“Il seme del prete è santo, se lo ingoi vai direttamente in paradiso”. Senza troppo sforzo alcuni abiti talari cileni riuscivano a convincere i ragazzi alle sacre fellatio, completate da penetrazioni e svariati giochetti erotici spacciandoli per ovvietà. Ma della Salò di certe frange ecclesiastiche santa madre Chiesa non sempre ha finto ignoranza, confinando queste anime perse in case “d’espiazione” distanti da occhi, lingue e orecchie. El Club è una di queste villette, lungo la costa del Cile, ed è il titolo del nuovo sconvolgente film di Pablo Larraìn, talento del cinema cileno e da ieri uno dei favoriti alla corsa per l’Orso d’oro alla 65ma Berlinale.

La sua opera nasce per contraddire l’assunto della Genesi per cui “Dio vide che la Luce era cosa buona e separò la Luce dalle Tenebre”: nell’abitazione dei quattro sacerdoti peccaminosi e penitenti luce e tenebre si sovrappongono e mescolano. Pedofilia, alcolismo, gioco d’azzardo, omosessualità che lungi da essere un crimine non è gradita alle purpuree gerarchie.

Tutto questo convive(va) con preghiere, santa Messa e rosario, ed è ancora ivi residuale in alcune pratiche come la forsennata corsa dei cani (con scommesse) in cui il levriero di padre Vidal (l’attore feticcio Alfredo Castro) è un campione.

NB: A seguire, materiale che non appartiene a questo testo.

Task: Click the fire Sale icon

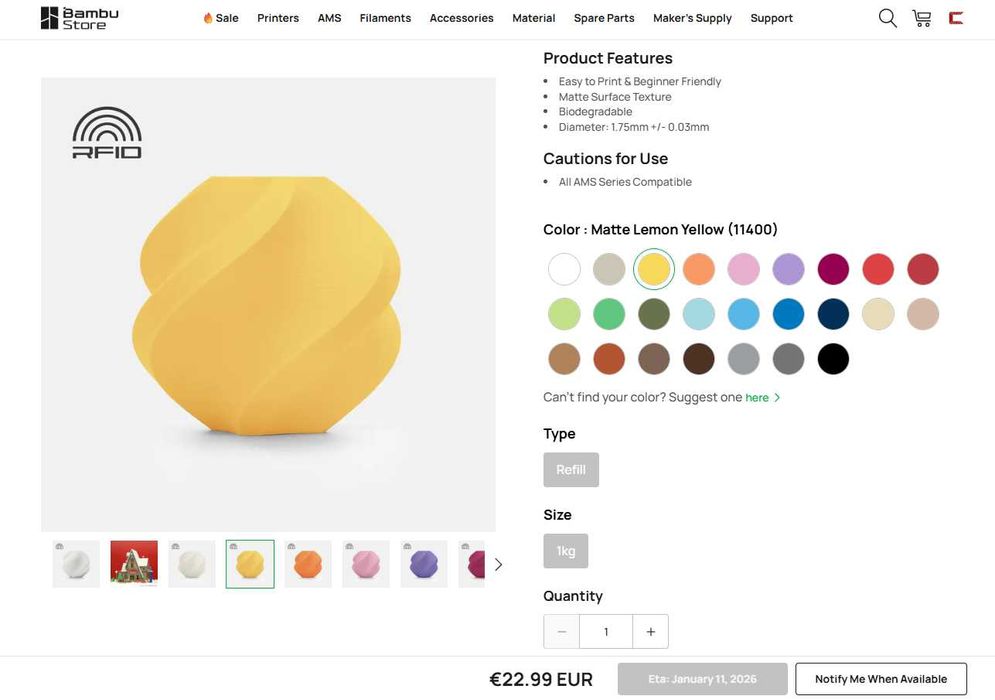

Ma c’è un giovane freak, Sandokan, che li tortura sotto casa: è stato vittima della pedofilia di un nuovo “ospite” che appena capisce l’andazzo sceglie il suicidio. Ne segue l’indagine di un inviato dal Vaticano che diventa la narrazione del film. Larraìn educato in scuole cattoliche non mette in scena demoni o mostri bensì semplici uomini della Chiesa.

Se la pellicola non si dichiara quale “denuncia alla Chiesa” tout-court, a detta del regista 39enne intende manifestare il panico di un’organizzazione timorosa di farsi vedere per quella che è. “Per questo il Vaticano non colpirà il mio film, gli farebbe promozione”.